ACTIVITY: Reading the records below, count the lines in which the string "agent" appears; write the number only.

THE DATA:
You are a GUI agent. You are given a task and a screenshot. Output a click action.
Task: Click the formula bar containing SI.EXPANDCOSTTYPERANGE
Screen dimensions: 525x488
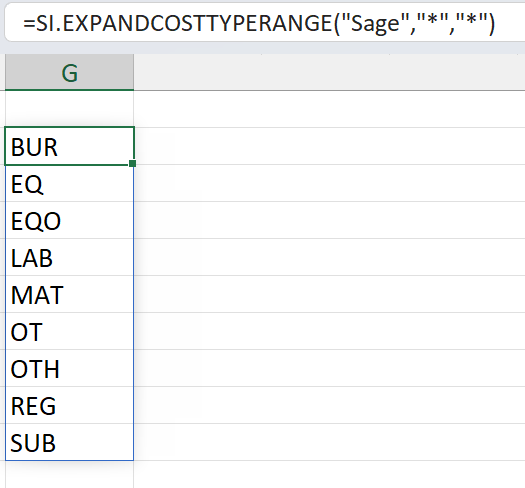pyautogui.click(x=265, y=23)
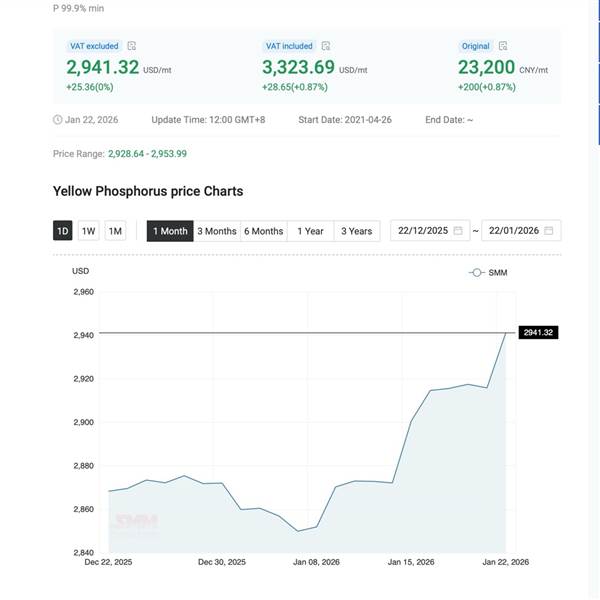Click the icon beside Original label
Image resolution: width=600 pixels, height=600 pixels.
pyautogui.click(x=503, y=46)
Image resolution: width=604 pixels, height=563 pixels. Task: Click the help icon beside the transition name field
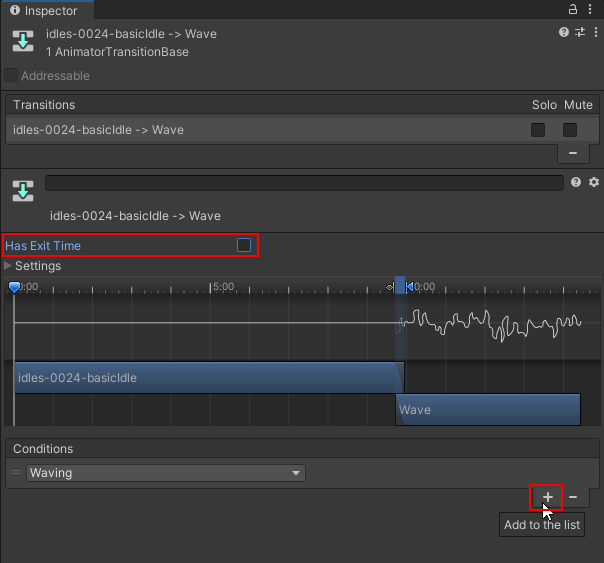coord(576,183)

...

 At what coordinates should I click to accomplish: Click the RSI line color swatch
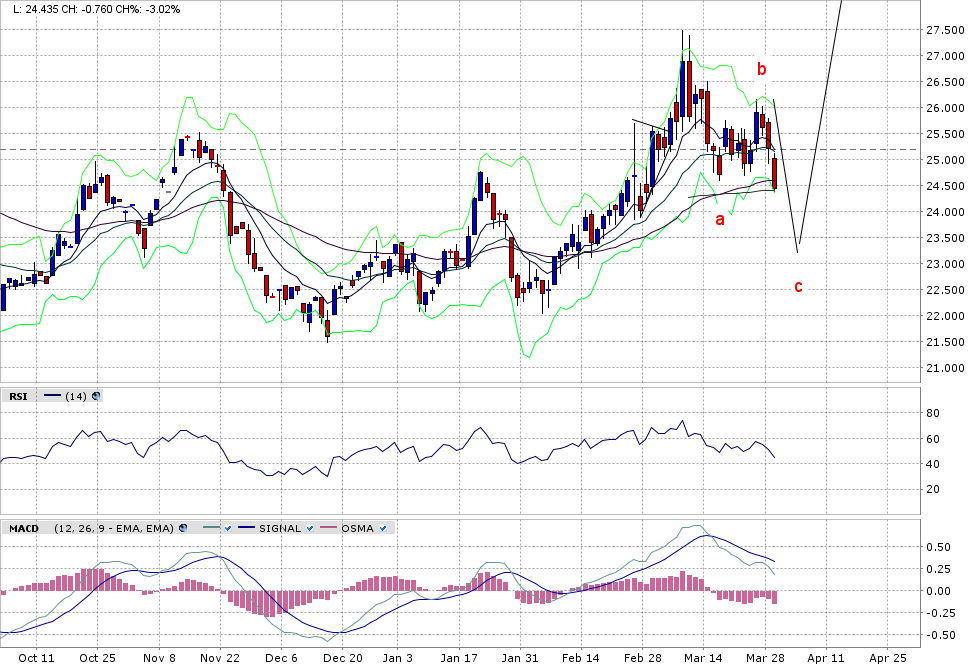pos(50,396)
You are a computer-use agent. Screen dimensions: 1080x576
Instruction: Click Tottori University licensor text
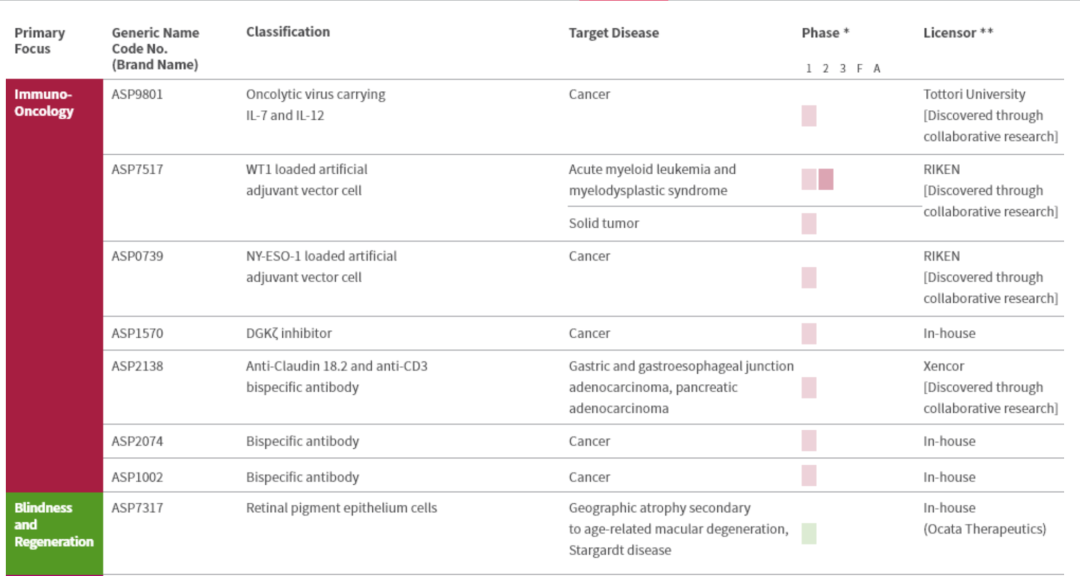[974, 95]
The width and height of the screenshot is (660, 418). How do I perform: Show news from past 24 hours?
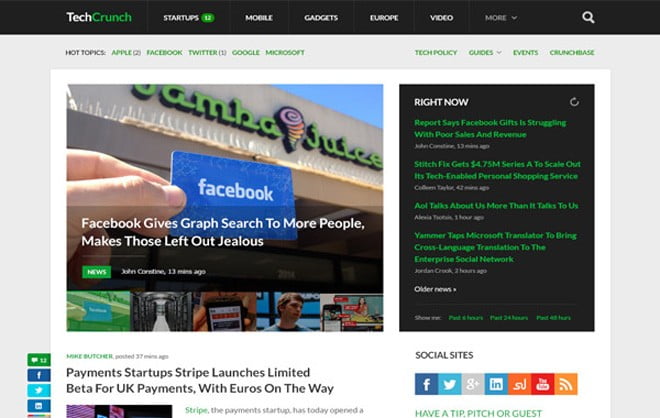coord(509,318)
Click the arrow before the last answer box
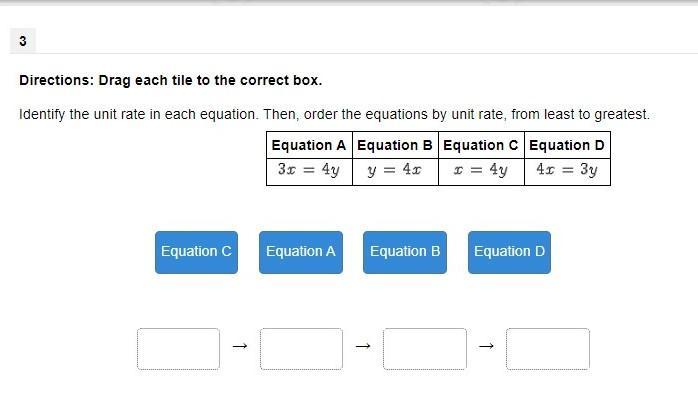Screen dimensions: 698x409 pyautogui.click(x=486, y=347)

ANSWER SECTION: 2